Pancreatic ductal adenocarcinoma (PDAC) is by far the most common form of pancreatic cancer, accounting for ~90% of cases, and possesses a notoriously poor prognosis; overall only 21% of patients survive for one year or more, and just 3% for 5 years or more . Much of the previous literature suggest that it has often metastasized at the time of presentation, which is reflected by the fact that even with small cancers (<1 cm) 30% have node-positive disease and 10% have distal metastasis [2,3].

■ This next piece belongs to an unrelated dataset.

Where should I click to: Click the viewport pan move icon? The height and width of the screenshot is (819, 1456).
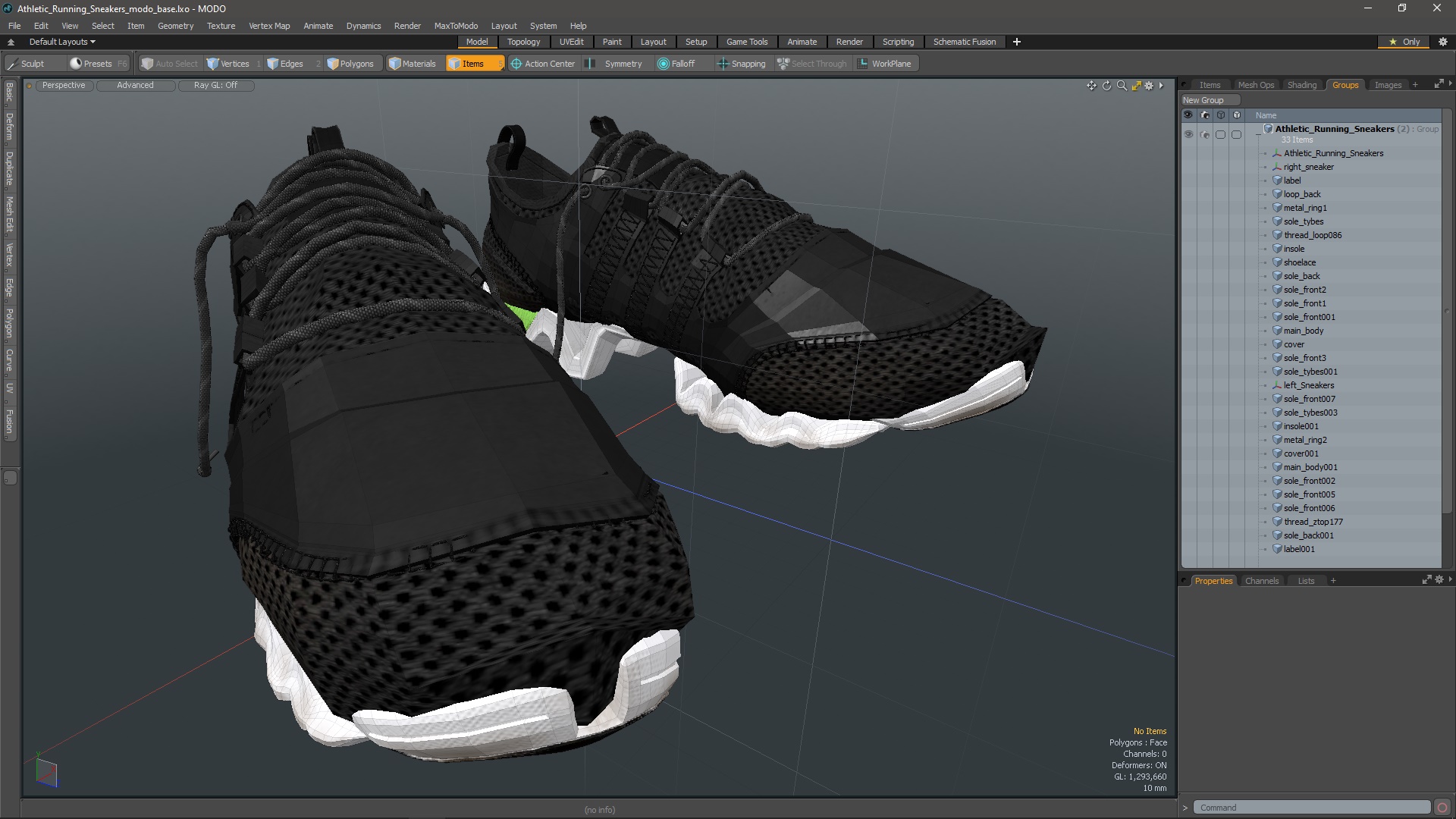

Gemcitabine and the combination therapy FOLFIRINOX are the two principal chemotherapeutic agents for PDAC. These therapeutic options have been shown to deliver modest improvements of overall survival, but are associated with significant toxicity and an often unacceptable side effect profile; attenuated doses of FOLFIRINOX are frequently required as patients are unable to tolerate it and they are often elderly .
Over recent years, there has been increasing interest in repurposing nonanticancer drugs for use in oncology [5,6]. This has ‘substantial advantages’ over de-novo discovery of anticancer drugs including; an established safety profile, faster progression into phase 3 clinical trials and more cost-effective treatments .
Calcium signalling has been implicated in both tumourigenesis and tumour progression, with recent literature reviews highlighting the role of calcium channels in; apoptosis evasion, abnormal proliferation, abnormal differentiation, invasion and tumour metastasis [7,8]. Calcium channel blockers (CCBs) are a widely prescribed class of drugs used in many common conditions such as hypertension, angina and atrial fibrillation. Multiple basic science studies have postulated a therapeutic potential of CCBs in cancer [9–18]. They are well tolerated, inexpensive, and have a favourable side effect profile when compared to standard anticancer drugs. This could make CCBs ideal candidates for drug repurposing into viable adjuncts to currently available chemotherapy regimens.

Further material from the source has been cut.